● Texte source
>>>>

Le Monde, 26.11.2021
Marie Aude Roux
 
Verdi: Otello, Teatro San Carlo Napoli ab 21.11.2021
 
Au San Carlo de Naples, le ténor Jonas Kaufmann campe idéalement un Otello aux pieds d’argile face à une Desdemona guerrière
Nouvelle production très attendue, le chef-d’œuvre de Verdi revu par le réalisateur Mario Martone met en scène un féminicide.

C’est en présence du président de la République italienne, Sergio Mattarella, longuement applaudi par le public, que s’est déroulée, dimanche 21 novembre, la première d’Otello, de Verdi, au Théâtre San Carlo de Naples. Une nouvelle production, qui ouvre la première vraie saison de Stéphane Lissner, surintendant et directeur artistique de la scène lyrique napolitaine depuis 2019. Une soirée de gala, avec une brochette de personnalités – le maire de Naples, Gaetano Manfredi ; le président de la région Campanie, Vincenzo De Luca ; le préfet de Naples, Claudio Palomba ; le président de la Chambre des députés, Roberto Fico ; le ministre de l’Education, Patrizio Bianchi –, ainsi que moult bella gente en robe de soirée et smoking sous les flashs des paparazzi. Sur le plateau, l’héroïne de la soirée, Desdemona, n’a pas quitté pour mourir sa tenue de camouflage militaire, soldate enrôlée dans une armée occidentale en opération au Moyen-Orient, conduite par Otello.

L’opéra mis en scène par Mario Martone s’ouvre bien sur une tempête. Mais plus de bataille navale entre Vénitiens et musulmans : les troupes d’Otello ont pour mission le sauvetage de migrants en perdition dans leur embarcation de fortune. La juxtaposition d’une vidéo maritime en fond et d’un dispositif ondoyant de toiles peintes d’opéra baroque résout judicieusement l’équation scénique, donnant l’impression que les secours entrent à mi-corps dans les vagues. Un décor d’apocalypse, dont jaillit, fusil automatique en main, l’Otello de Jonas Kaufmann, foulard rouge autour du cou. Celui-là même qu’il offrira à Desdemona en récompense de sa bravoure et de son courage, une fois revenus au camp de base, où l’on festoiera avant le duo d’amour sous le beau ciel étoilé du désert.

<<<<

● Consigne écrite A
Répondez brièvement à ces questions sur la critique d'Otello :
(i) Quel jour s'est déroulée la première d'Otello au Théâtre San Carlo ?
(ii) Depuis quelle année Stéphane Lissner dirige-t-il la scène lyrique napolitaine ?
(iii) Quelle est la mission des troupes d'Otello au lever du rideau ?
● Consigne écrite B
Ces affirmations concordent-elles avec la critique d'Otello ? Pour chacune, répondez par oui ou par non et citez les mots du texte qui tranchent.
(i) La mise en scène de cette production est signée Mario Martone.
(ii) Otello porte un foulard bleu autour du cou.
(iii) Desdemona change de tenue avant de mourir.
● Consigne écrite C
Extrayez de la critique d'Otello le passage qui commence par « Verdi: Otello, Teatro » et se termine par « scène un féminicide. ».

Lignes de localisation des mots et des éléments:

>>>>

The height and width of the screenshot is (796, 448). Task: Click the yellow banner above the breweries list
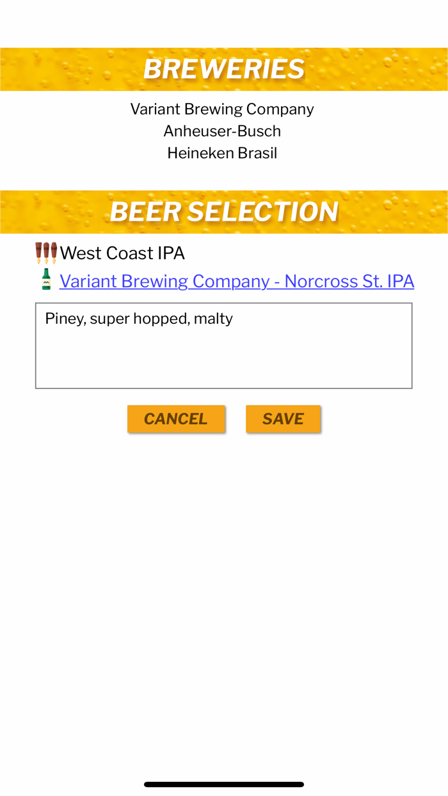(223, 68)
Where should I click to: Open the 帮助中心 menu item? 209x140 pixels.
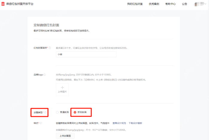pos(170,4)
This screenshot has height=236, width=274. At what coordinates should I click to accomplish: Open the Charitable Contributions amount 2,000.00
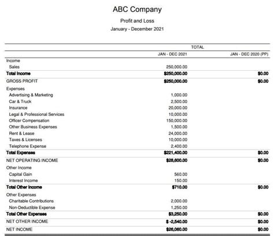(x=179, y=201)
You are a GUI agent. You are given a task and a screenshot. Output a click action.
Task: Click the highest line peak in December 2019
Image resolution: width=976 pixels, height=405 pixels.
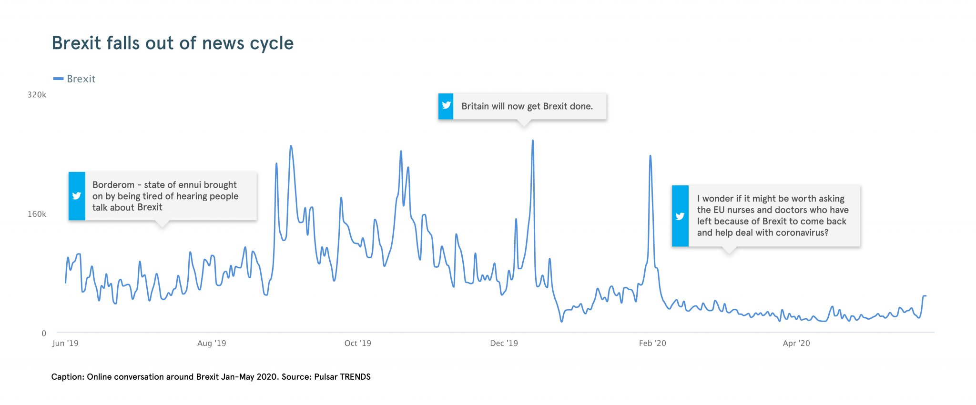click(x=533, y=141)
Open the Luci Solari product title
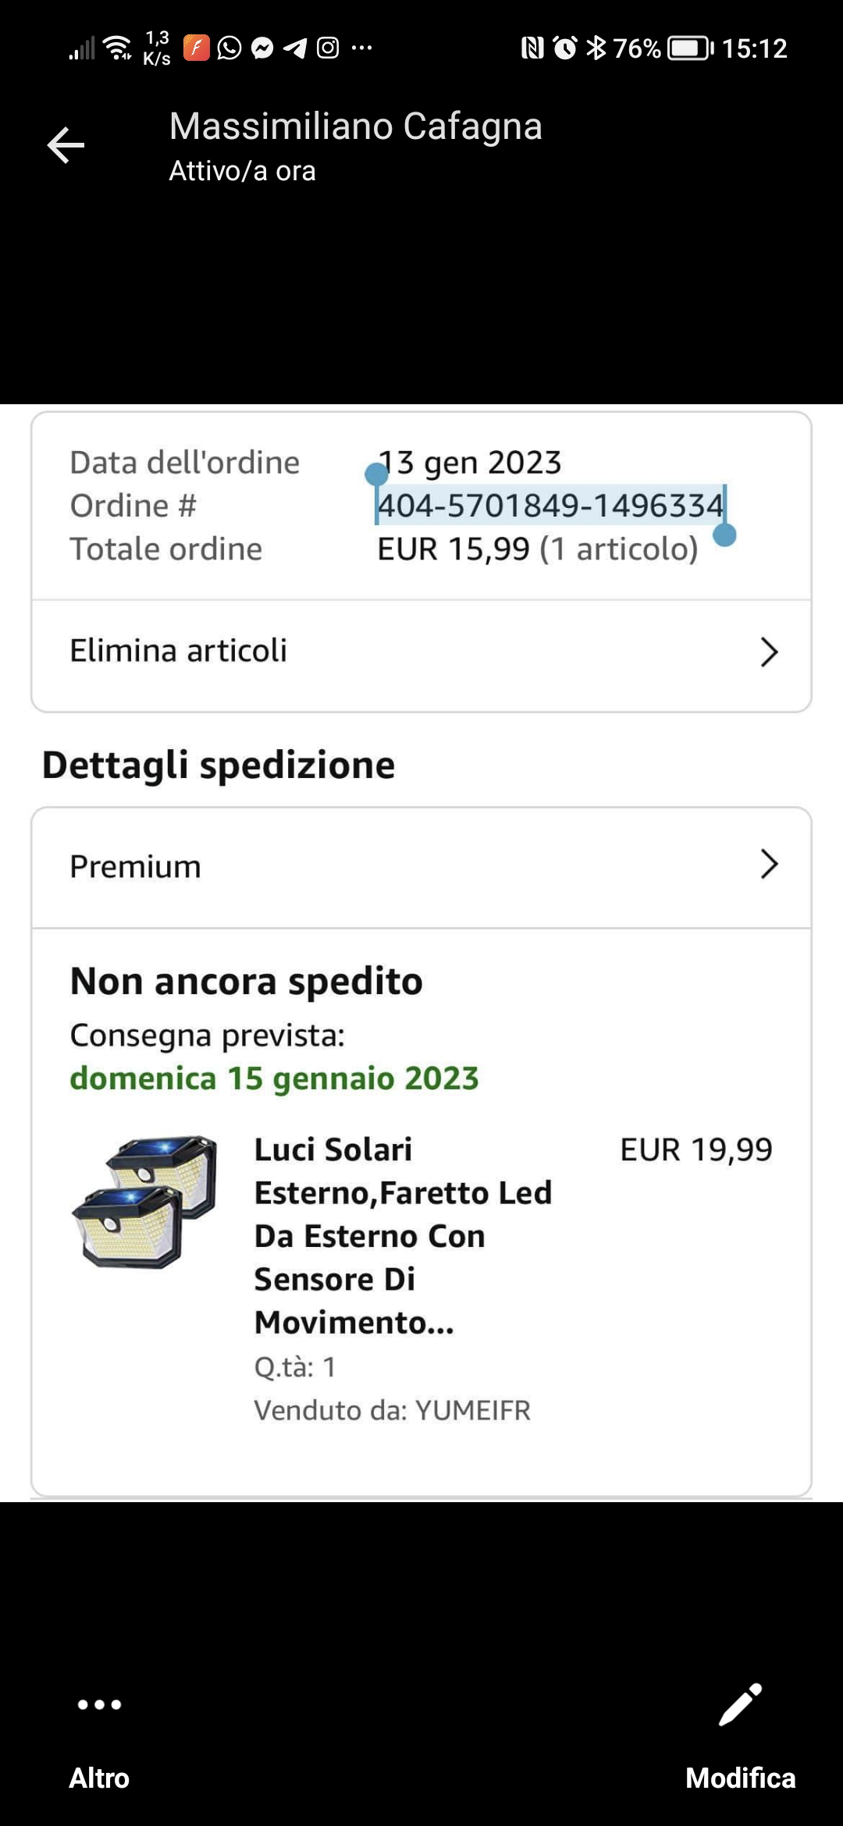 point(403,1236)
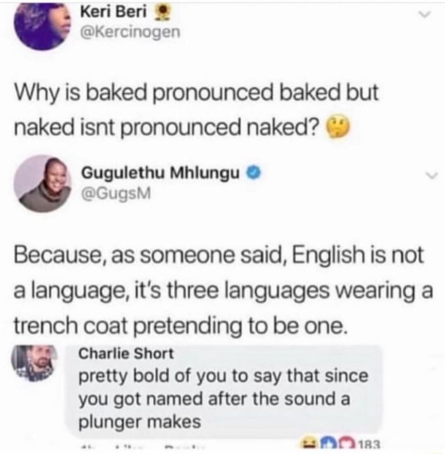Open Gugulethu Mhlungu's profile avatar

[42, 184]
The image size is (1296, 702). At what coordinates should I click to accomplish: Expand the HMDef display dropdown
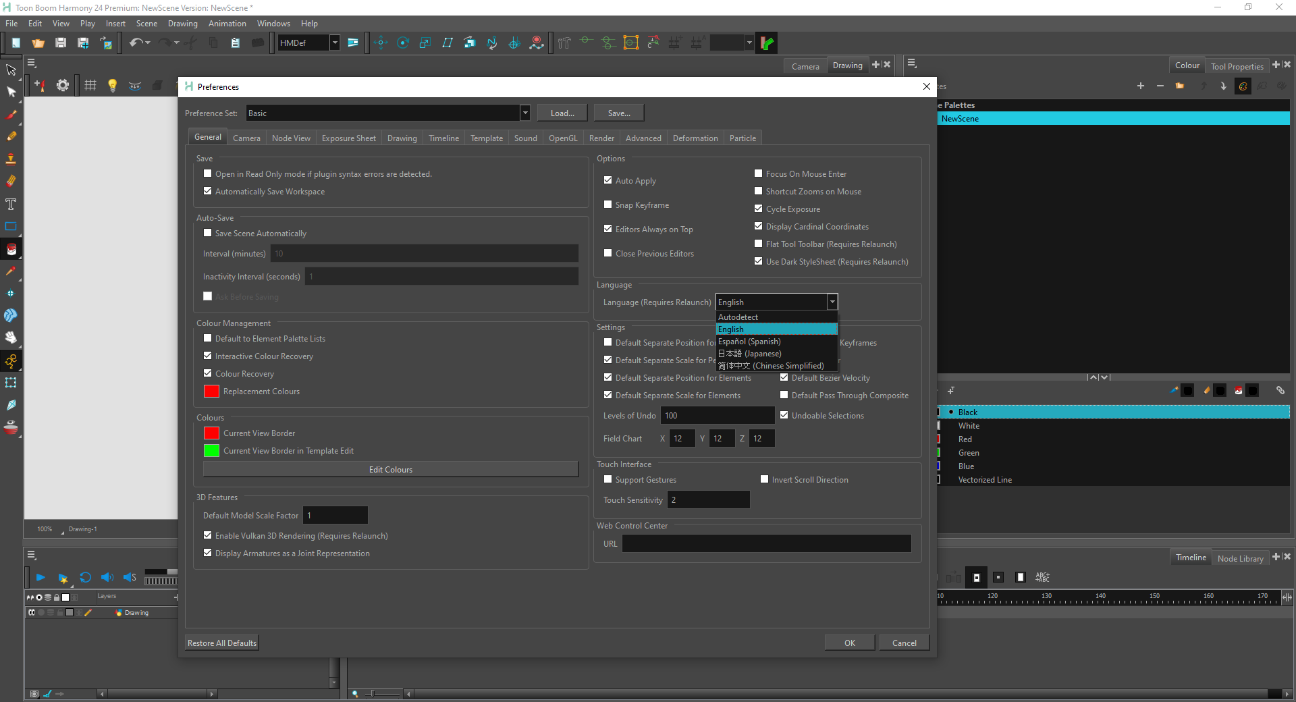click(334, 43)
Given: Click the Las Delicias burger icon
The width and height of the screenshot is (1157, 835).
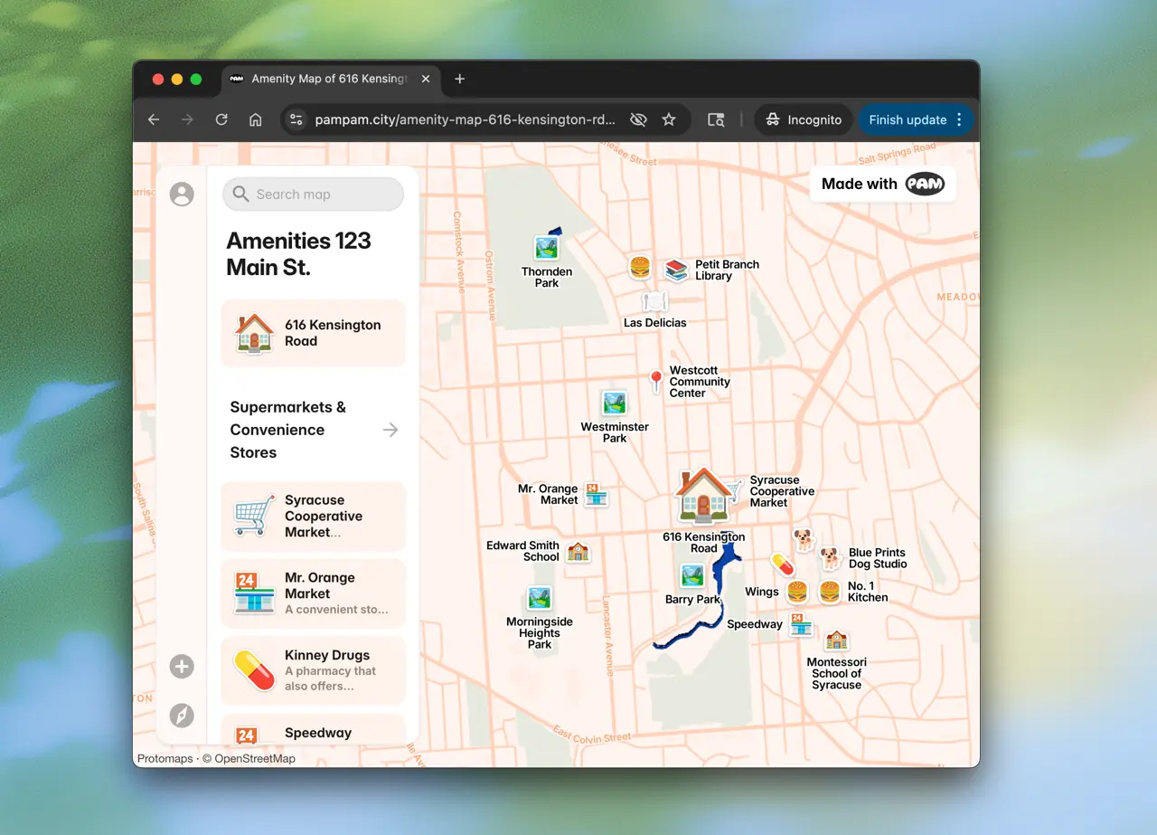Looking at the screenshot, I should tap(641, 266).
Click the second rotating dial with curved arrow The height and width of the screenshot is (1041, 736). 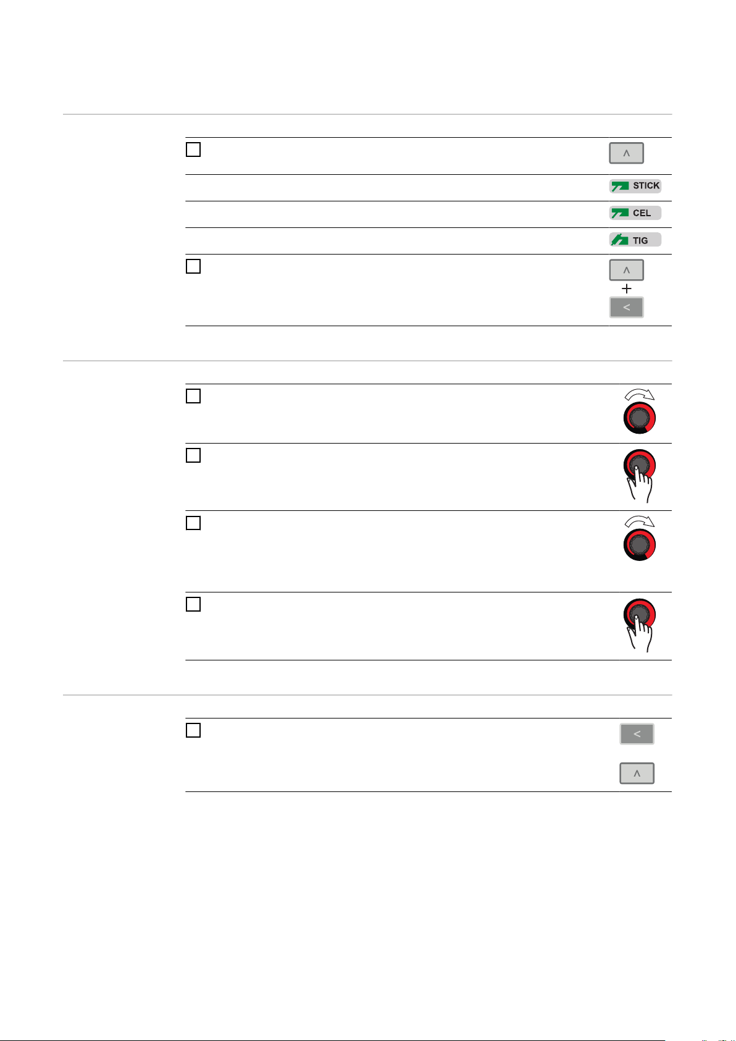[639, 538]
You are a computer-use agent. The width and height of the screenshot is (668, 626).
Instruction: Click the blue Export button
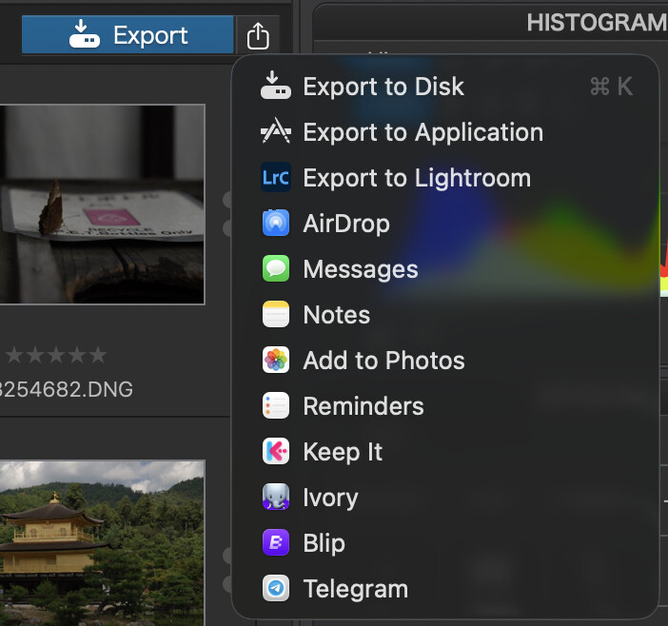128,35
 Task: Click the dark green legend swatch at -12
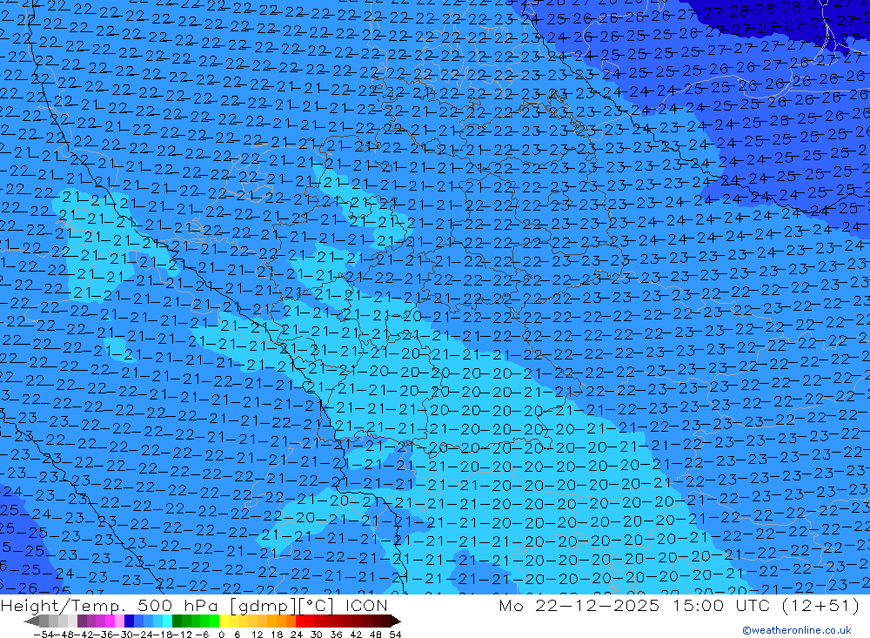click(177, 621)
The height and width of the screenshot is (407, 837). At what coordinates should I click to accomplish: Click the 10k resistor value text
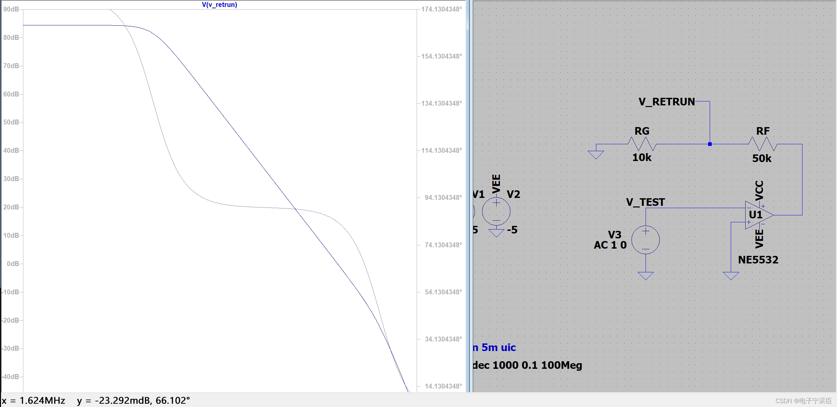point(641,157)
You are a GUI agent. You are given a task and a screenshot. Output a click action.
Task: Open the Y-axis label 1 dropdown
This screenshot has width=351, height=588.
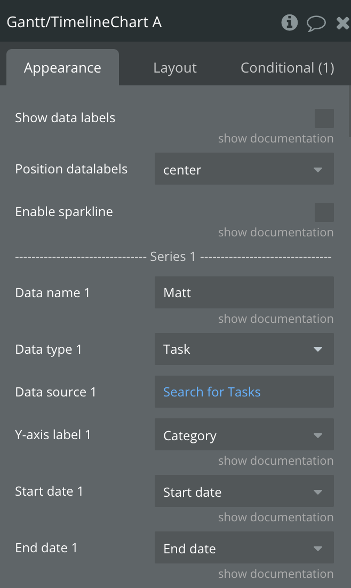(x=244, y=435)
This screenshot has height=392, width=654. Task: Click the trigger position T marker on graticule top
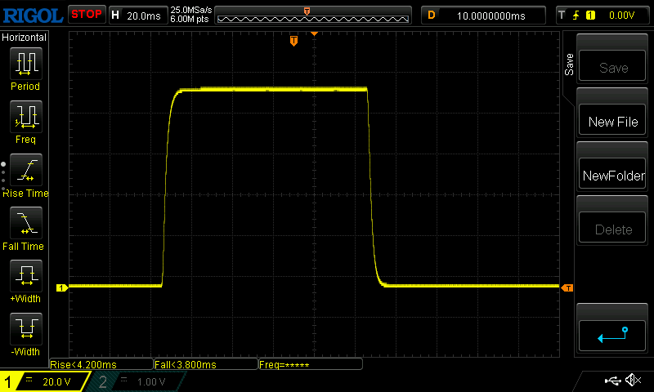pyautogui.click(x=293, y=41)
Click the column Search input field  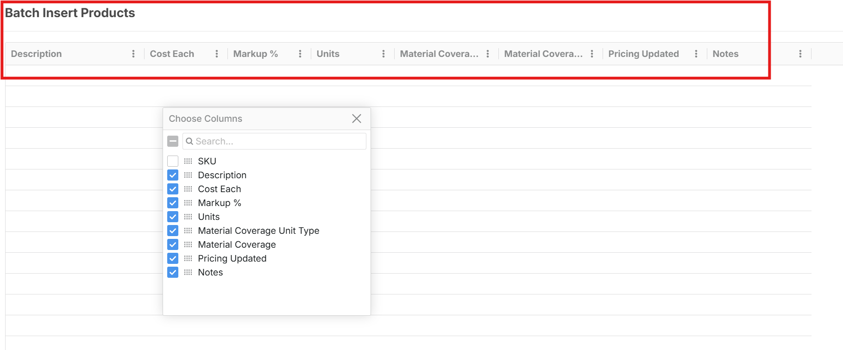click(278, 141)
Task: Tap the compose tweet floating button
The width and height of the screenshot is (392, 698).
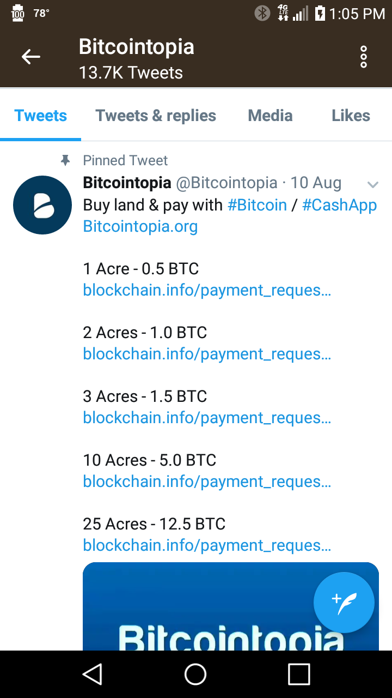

<<<<

● Réponse finale A
(i) Le dimanche 21 novembre.
(ii) Depuis 2019.
(iii) Le sauvetage de migrants en perdition dans leur embarcation de fortune.

● Réponse finale B
(i) Oui : « L’opéra mis en scène par Mario Martone s’ouvre bien sur une tempête. »
(ii) Non : « foulard rouge autour du cou »
(iii) Non : « Desdemona, n’a pas quitté pour mourir sa tenue de camouflage militaire »

● Réponse finale C
Verdi: Otello, Teatro San Carlo Napoli ab 21.11.2021
 
Au San Carlo de Naples, le ténor Jonas Kaufmann campe idéalement un Otello aux pieds d’argile face à une Desdemona guerrière
Nouvelle production très attendue, le chef-d’œuvre de Verdi revu par le réalisateur Mario Martone met en scène un féminicide.